Statistics and Probability
Mean, median, mode, variance, standard deviation; conditional probability, Bayes, distributions.
Measures of central tendency and dispersion
Mean, median, mode, variance, SD.
Probability basics
Sample space, events, addition and multiplication rules.
Sample space (S): set of all possible outcomes.
Event (E): subset of S. We compute P(E) = |E| / |S| (for equally likely outcomes).
Probability axioms:
- 0 ≤ P(E) ≤ 1.
- P(S) = 1.
- For mutually exclusive events: P(A ∪ B) = P(A) + P(B).
Complementary event: P(A^c) = 1 − P(A). Often easier than computing P(A) directly. E.g., "at least one" → use complement of "none".
Addition rule (any two events):
P(A ∪ B) = P(A) + P(B) − P(A ∩ B)
For mutually exclusive (A ∩ B = ∅): P(A ∪ B) = P(A) + P(B).
For three events:
P(A ∪ B ∪ C) = ΣP − ΣP(pairs) + P(A ∩ B ∩ C).
Multiplication rule (joint probability):
P(A ∩ B) = P(A | B) · P(B) = P(B | A) · P(A)
Independence: A and B are independent iff P(A ∩ B) = P(A) · P(B).
Equivalently, P(A | B) = P(A).
Important: mutually exclusive ≠ independent. In fact, mutually exclusive events with both > 0 are ALWAYS dependent (one occurring excludes the other → max dependence).
Common setups:
1. Coins / dice / cards — finite sample space, equally likely.
Two dice rolled. P(sum = 7)? Pairs summing to 7: (1,6), (2,5), (3,4), (4,3), (5,2), (6,1). Total = 6. Sample space = 36. So P = 6/36 = 1/6.
2. Balls in urns / cards drawn — count favourable / total, often using combinations.
5 red and 3 blue balls. Two drawn without replacement. P(both red)?
P = C(5,2) / C(8,2) = 10 / 28 = 5/14.
3. Conditional probability.
Two cards drawn from a deck. P(both kings)?
P(K₁) = 4/52. P(K₂ | K₁) = 3/51. So P = 4/52 × 3/51 = 1/221.
4. "At least one" → use complement.
P(at least one head in 4 coin tosses) = 1 − P(all tails) = 1 − (1/2)⁴ = 15/16.
Bayes' theorem (extended):
P(B_i | A) = P(A | B_i) · P(B_i) / [Σ_j P(A | B_j) · P(B_j)]
Common interview / JEE trap: the "false positive" problem. Read the [Bayes deep note] for the 1% disease example.
Worked example. A bag has 4 red and 6 blue balls. Two balls drawn without replacement.

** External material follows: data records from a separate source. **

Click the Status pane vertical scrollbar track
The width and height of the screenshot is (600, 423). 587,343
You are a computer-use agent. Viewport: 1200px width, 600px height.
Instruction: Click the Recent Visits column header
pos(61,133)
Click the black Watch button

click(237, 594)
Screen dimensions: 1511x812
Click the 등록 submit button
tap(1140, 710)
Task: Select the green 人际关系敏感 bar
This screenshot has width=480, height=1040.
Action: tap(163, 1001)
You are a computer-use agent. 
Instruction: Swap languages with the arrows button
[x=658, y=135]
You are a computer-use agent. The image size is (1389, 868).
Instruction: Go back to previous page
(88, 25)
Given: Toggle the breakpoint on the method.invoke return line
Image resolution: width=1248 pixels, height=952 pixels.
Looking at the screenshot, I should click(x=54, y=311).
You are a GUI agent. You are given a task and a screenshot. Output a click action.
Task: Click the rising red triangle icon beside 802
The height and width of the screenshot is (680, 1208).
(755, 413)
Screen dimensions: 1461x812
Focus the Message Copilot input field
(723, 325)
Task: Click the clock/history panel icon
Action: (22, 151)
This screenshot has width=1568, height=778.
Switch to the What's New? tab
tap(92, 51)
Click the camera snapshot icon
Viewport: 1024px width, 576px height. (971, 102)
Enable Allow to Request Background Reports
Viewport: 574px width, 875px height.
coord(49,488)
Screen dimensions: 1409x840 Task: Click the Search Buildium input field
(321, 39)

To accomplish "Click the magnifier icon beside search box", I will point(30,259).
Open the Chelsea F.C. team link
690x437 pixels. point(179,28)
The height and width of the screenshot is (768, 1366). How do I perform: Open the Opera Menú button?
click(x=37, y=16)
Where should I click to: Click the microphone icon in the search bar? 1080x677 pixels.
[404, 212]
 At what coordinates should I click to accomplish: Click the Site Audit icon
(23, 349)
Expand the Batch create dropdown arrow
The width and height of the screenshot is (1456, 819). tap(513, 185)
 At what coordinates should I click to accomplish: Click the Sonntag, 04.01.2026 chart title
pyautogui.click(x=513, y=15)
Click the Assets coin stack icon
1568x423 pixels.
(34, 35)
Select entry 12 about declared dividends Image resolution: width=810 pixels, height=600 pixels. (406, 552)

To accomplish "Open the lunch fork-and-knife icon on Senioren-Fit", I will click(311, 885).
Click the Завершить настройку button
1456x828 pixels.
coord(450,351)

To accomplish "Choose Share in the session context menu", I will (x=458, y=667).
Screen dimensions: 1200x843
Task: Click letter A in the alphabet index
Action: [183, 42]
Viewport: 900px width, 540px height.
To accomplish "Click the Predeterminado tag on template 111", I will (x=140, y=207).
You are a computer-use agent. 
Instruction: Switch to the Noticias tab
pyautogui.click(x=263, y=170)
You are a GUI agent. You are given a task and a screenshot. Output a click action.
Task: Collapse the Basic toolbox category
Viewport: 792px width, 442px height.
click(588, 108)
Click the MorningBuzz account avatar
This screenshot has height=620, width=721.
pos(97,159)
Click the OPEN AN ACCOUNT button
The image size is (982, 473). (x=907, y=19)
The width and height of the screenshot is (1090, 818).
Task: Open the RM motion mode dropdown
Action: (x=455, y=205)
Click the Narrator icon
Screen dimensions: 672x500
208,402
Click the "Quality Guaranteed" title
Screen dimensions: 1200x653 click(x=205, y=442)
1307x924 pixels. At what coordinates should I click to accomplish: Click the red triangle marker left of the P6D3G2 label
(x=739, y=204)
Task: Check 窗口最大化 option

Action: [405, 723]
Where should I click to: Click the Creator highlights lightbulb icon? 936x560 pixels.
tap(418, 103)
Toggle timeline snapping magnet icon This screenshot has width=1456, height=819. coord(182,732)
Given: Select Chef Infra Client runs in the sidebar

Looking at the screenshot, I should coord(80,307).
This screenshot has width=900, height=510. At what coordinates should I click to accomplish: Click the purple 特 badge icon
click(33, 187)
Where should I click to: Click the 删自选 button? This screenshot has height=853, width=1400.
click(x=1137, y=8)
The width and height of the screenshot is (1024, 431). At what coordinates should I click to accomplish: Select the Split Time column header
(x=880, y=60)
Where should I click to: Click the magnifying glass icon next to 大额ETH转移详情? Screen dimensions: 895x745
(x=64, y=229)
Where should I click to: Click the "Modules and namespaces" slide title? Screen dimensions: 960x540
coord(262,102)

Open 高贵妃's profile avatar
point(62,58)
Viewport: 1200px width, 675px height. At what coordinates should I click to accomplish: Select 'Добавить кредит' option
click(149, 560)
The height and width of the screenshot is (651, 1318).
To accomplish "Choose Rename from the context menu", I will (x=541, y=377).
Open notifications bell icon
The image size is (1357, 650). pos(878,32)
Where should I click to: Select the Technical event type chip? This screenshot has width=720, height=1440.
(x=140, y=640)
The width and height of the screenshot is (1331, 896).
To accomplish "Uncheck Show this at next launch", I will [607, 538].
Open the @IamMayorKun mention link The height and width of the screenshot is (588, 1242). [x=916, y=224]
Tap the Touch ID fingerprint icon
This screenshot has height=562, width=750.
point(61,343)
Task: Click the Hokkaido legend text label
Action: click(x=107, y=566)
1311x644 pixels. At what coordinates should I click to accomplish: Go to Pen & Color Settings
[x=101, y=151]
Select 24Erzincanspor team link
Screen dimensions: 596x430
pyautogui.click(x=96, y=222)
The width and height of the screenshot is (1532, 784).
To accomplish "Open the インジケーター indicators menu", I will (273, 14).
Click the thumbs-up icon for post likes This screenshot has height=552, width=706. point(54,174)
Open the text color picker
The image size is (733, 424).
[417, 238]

P(one red, one blue)?
Two ways to compute:
- (Red first, Blue second) + (Blue first, Red second) = (4/10)(6/9) + (6/10)(4/9) = 24/90 + 24/90 = 48/90 = 8/15.
- Combinations: C(4,1)·C(6,1)/C(10,2) = 4·6/45 = 24/45 = 8/15. ✓
Conditional probability and Bayes
P(A|B), Bayes' theorem, independence.
Conditional probability — probability of A given B has occurred:
P(A | B) = P(A ∩ B) / P(B), provided P(B) > 0.
Multiplication rule: P(A ∩ B) = P(A | B) · P(B) = P(B | A) · P(A)
Independence: A and B are independent if P(A | B) = P(A), equivalently P(A ∩ B) = P(A) · P(B). Independent ≠ mutually exclusive.
Total probability theorem: if {B₁, B₂, ..., Bₙ} partitions the sample space, then
P(A) = Σᵢ P(A | Bᵢ) · P(Bᵢ)
Bayes' theorem:
P(Bᵢ | A) = [P(A | Bᵢ) · P(Bᵢ)] / Σⱼ [P(A | Bⱼ) · P(Bⱼ)]
Worked example: medical testing. A disease affects 1 in 1000 people. A test is 99% accurate (1% false positive, 1% false negative). You test positive — what's the probability you actually have the disease?
Let D = has disease (P(D) = 0.001), T = tests positive.
P(T | D) = 0.99, P(T | ¬D) = 0.01.
P(T) = P(T|D)P(D) + P(T|¬D)P(¬D) = 0.99 × 0.001 + 0.01 × 0.999 ≈ 0.011
P(D | T) = 0.99 × 0.001 / 0.011 ≈ 0.090 (about 9%)
Even with a "99% accurate" test, a positive result for a rare disease still mostly indicates a false positive. Base rates matter. This is why JEE loves this topic.